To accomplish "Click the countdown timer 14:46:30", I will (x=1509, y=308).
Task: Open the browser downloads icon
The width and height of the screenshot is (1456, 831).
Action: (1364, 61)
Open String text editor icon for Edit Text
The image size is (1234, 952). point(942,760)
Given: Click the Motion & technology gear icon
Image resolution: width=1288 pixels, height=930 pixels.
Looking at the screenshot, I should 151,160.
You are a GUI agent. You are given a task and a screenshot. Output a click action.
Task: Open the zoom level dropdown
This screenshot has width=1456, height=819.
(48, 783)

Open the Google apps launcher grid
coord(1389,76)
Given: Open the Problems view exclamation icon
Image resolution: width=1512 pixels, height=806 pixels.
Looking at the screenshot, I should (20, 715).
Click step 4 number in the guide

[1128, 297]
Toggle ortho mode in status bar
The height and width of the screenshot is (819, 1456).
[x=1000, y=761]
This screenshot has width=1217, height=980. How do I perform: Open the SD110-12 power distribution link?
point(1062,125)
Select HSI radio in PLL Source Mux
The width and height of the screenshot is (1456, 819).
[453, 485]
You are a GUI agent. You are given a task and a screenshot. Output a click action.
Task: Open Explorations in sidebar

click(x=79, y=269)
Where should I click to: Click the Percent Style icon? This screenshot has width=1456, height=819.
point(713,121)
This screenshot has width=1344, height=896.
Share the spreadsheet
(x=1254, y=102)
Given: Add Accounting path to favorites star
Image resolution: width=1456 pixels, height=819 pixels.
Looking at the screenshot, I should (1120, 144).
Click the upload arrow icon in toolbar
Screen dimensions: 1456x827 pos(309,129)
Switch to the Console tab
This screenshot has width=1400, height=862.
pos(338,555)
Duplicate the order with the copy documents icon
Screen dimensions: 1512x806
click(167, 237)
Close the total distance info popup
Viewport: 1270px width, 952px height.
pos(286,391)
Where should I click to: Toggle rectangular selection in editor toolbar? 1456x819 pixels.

========================================================================

#### [WHAT TO WORK ON]
Find the line with "Given: Click the". Transcribe it and every line after it exactly, through the end of the records above, and nothing else.

#### [SOLVED EXERCISE]
Given: Click the Motion & technology gear icon
Image resolution: width=1288 pixels, height=930 pixels.
Looking at the screenshot, I should 151,160.
You are a GUI agent. You are given a task and a screenshot. Output a click action.
Task: Open the zoom level dropdown
This screenshot has width=1456, height=819.
(48, 783)

Open the Google apps launcher grid
coord(1389,76)
Given: Open the Problems view exclamation icon
Image resolution: width=1512 pixels, height=806 pixels.
Looking at the screenshot, I should (20, 715).
Click step 4 number in the guide

[1128, 297]
Toggle ortho mode in status bar
The height and width of the screenshot is (819, 1456).
[x=1000, y=761]
This screenshot has width=1217, height=980. How do I perform: Open the SD110-12 power distribution link?
point(1062,125)
Select HSI radio in PLL Source Mux
The width and height of the screenshot is (1456, 819).
[453, 485]
You are a GUI agent. You are given a task and a screenshot. Output a click action.
Task: Open Explorations in sidebar

click(x=79, y=269)
Where should I click to: Click the Percent Style icon? This screenshot has width=1456, height=819.
point(713,121)
This screenshot has width=1344, height=896.
Share the spreadsheet
(x=1254, y=102)
Given: Add Accounting path to favorites star
Image resolution: width=1456 pixels, height=819 pixels.
Looking at the screenshot, I should (1120, 144).
Click the upload arrow icon in toolbar
Screen dimensions: 1456x827 pos(309,129)
Switch to the Console tab
This screenshot has width=1400, height=862.
pos(338,555)
Duplicate the order with the copy documents icon
Screen dimensions: 1512x806
click(167, 237)
Close the total distance info popup
Viewport: 1270px width, 952px height.
pos(286,391)
Where should I click to: Toggle rectangular selection in editor toolbar? 1456x819 pixels.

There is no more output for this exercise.